During his trip to India early next month, United States President Barack Obama should endorse India’s candidacy for a permanent seat in the United Nations Security Council, an influential Washington think-tank has argued in a report to be released later this week.
Outlining some of the most pressing reasons why the U.S. ought to extend such support the report said that should the UNSC reform occur, it would be inconceivable that India would not be included in the reconfigured body given India was “on track to become the world’s third- or fourth-largest economy, possesses major military capabilities, remains a pluralist liberal democracy, and is a nuclear weapons state”.
Further, three of the five permanent members of the UNSC — Russia, the United Kingdom, and France — had already endorsed India’s candidacy, leaving only the U.S. and China “as strange bedfellows that have resisted the inclination to support New Delhi’s claims”, the report said.
The Obama in India report, authored by Ashley Tellis, Senior Associate at the Carnegie Endowment for International Peace, argued that the U.S. President should also accelerate India’s assimilation into global non-proliferation bodies such as the Nuclear Suppliers Group, the Missile Technology Control Regime, the Australia Group and the Wassenaar Arrangement.
With regard to the civil nuclear agreement, progress on which has slowed since the passage of the nuclear liability bill by the Indian Parliament, the report by Mr. Tellis argued, “Exhorting India to begin serious commercial negotiations with American nuclear suppliers and to sign and ratify the Convention on Supplementary Compensation… ought to be a priority.”
Common national interests
Speaking to The Hindu from Washington, Mr. Tellis said, about the overall agenda during Mr. Obama’s time in India, “The fundamental thing Obama should remember is that the U.S. partnership with India is intended to support common national interests over the long haul.”
He further said that there was no reason to be discouraged by the challenges that beset both sides today, adding, “There is plenty the United States and India can do together — not all of it will make the headlines but all of it will deepen the partnership.”
Issuing a note of caution to the U.S. on the Pakistan issue, the CEIP report said that Mr. Obama “ought to refrain from asking India… how it can placate Rawalpindi in order to evoke better counterterrorism cooperation from the Pakistan Army”.

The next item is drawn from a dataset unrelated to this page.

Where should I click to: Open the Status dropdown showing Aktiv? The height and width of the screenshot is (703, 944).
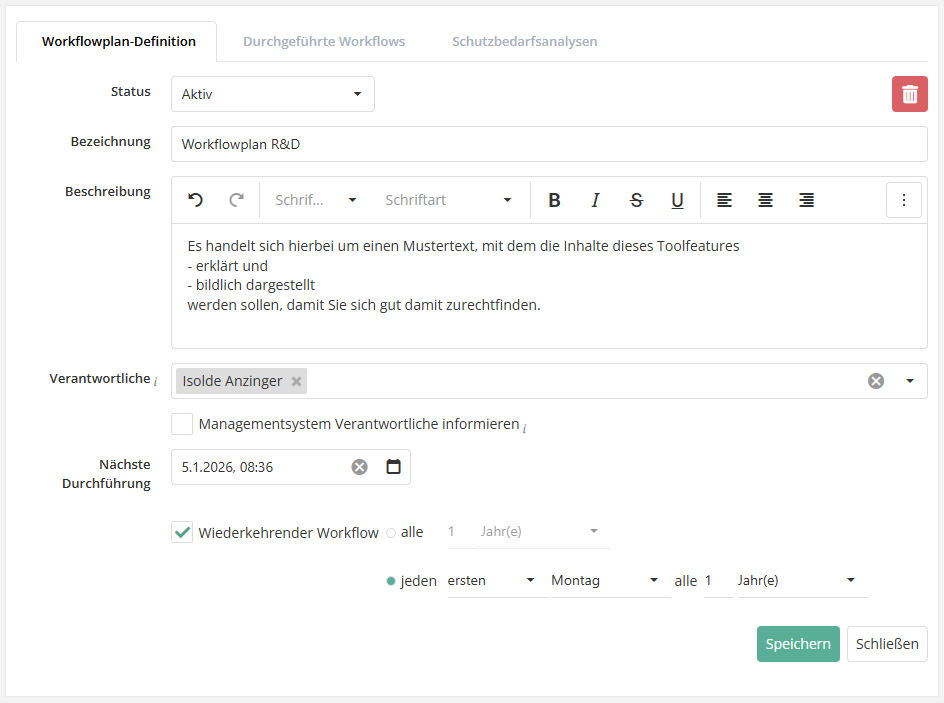coord(272,94)
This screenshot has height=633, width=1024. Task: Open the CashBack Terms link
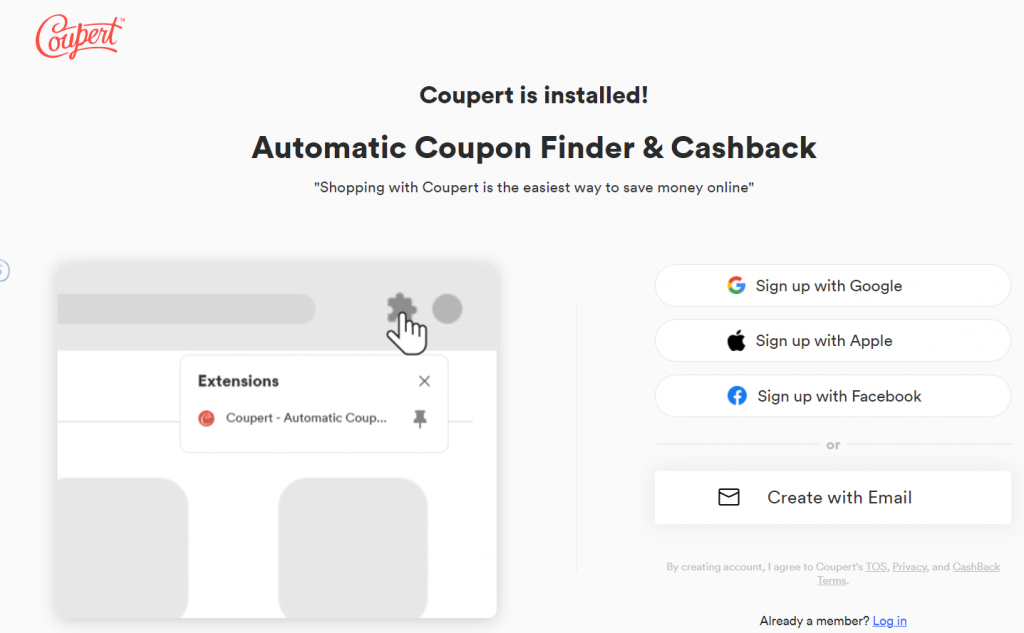[976, 566]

In this regard, the report argued that the Obama administration knew well that there was “nothing that India can meaningfully do to assuage Pakistani paranoia beyond what it has done already, namely offer to sustain the peace process and maintain its restraint in the use of force despite the continuing terrorist attacks emanating from Pakistan”.
Released less than two weeks before Mr. Obama’s much-anticipated visit to India, the CEIP report further touched upon some of the geo-political imperatives for a deeper India-U.S. relationship.
Remarking upon the role of China in particular, the report said that the U.S. had a “vital stake in maintaining an Asian ‘balance of power that favours freedom’ at a time when managing China’s rise is certain to be the most important strategic challenge facing Washington”.